2011-07-07 Thread DancesWithCars
I'm not finding most of the package dependencies
QUOTE
checking for boostlib = 1.40.0... configure: We could not detect the
boost libraries (version 1.40 or higher). If you have a staged boost
library (still not installed) please specify $BOOST_ROOT in your
environment and do not give a PATH to --with-boost option.  If you are
sure you have boost installed, then check your version number looking
in boost/version.hpp. See http://randspringer.de/boost for more
documentation.
checking for DEPS... no
configure: error: Package requirements (
  fribidi = 0.10.4
  glib-2.0 = 2.6.0 gthread-2.0 = 2.6.0 gobject-2.0 = 2.6.0
  libgsf-1 = 1.12
  wv-1.0 = 1.2.0

  cairo-pdf cairo-ps pangocairo
  gtk+-2.0 = 2.12.0 gtk+-unix-print-2.0 librsvg-2.0 = 2.16.0
) were not met:

No package 'fribidi' found
No package 'glib-2.0' found
No package 'gthread-2.0' found
No package 'gobject-2.0' found
No package 'libgsf-1' found
No package 'wv-1.0' found
No package 'cairo-pdf' found
No package 'cairo-ps' found
No package 'pangocairo' found
No package 'gtk+-2.0' found
No package 'gtk+-unix-print-2.0' found
No package 'librsvg-2.0' found

Consider adjusting the PKG_CONFIG_PATH environment variable if you
installed software in a non-standard prefix.

Alternatively, you may set the environment variables DEPS_CFLAGS
and DEPS_LIBS to avoid the need to call pkg-config.
See the pkg-config man page for more details.
jerry@ubuntu:~/Downloads/201107/tech/AbiSource.com/download/abiword-2.9.1$
sudo apt-get install fribidi glib-2.0 gthread-2.0 gobject-2.0 libgsf-1
wv-1.0 cairo-pdf cairo-ps pangocairo gtk+-2.0 gtk+-unix-print-2.0
libsrvg-2.0
[sudo] password for jerry:
Reading package lists... Done
Building dependency tree
Reading state information... Done
Note, selecting 'gir1.2-glib-2.0' for regex 'glib-2.0'
Note, selecting 'gir1.0-glib-2.0' for regex 'glib-2.0'
Note, selecting 'gobject-introspection-glib-2.0' for regex 'glib-2.0'
Note, selecting 'libqtglib-2.0-0' for regex 'glib-2.0'
Note, selecting 'gir1.2-gtk-2.0' for regex 'gtk+-2.0'
Note, selecting 'gir1.0-gtk-2.0' for regex 'gtk+-2.0'
Package libgsf-1 is not available, but is referred to by another package.
This may mean that the package is missing, has been obsoleted, or
is only available from another source
However the following packages replace it:
  libgsf-bin libgsf-1-common

E: Unable to locate package fribidi
E: Unable to locate package gthread-2.0
E: Couldn't find any package by regex 'gthread-2.0'
E: Unable to locate package gobject-2.0
E: Couldn't find any package by regex 'gobject-2.0'
E: Package 'libgsf-1' has no installation candidate
E: Unable to locate package wv-1.0
E: Couldn't find any package by regex 'wv-1.0'
E: Unable to locate package cairo-pdf
E: Unable to locate package cairo-ps
E: Unable to locate package pangocairo
E: Unable to locate package gtk+-unix-print-2.0
E: Couldn't find any package by regex 'gtk+-unix-print-2.0'
E: Unable to locate package libsrvg-2.0
E: Couldn't find any package by regex 'libsrvg-2.0'
/ENDQUOTE
in the Alpha  version of Ubuntu Oneiric,
so can't really try this devel AbiWord version...
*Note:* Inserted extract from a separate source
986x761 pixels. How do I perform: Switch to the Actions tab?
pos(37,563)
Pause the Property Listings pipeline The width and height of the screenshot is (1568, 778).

On Thu, Jul 7, 2011 at 6:31 PM, Peter Robinson pbrobin...@gmail.com wrote:
 2.9.x are development releases so they're not yet in an upstream fedora
 release. We use the version that ships in Fedora so at the moment its not
 much use.

 Peter

 On Thu, Jul 7, 2011 at 9:37 PM, Chris Leonard cjlhomeaddr...@gmail.com
 wrote:

 FYI.  We are hosting PO files for AbiWord and helped improve L10n for a
 few langs, hopefully more will be improved or completed for 2.9.2.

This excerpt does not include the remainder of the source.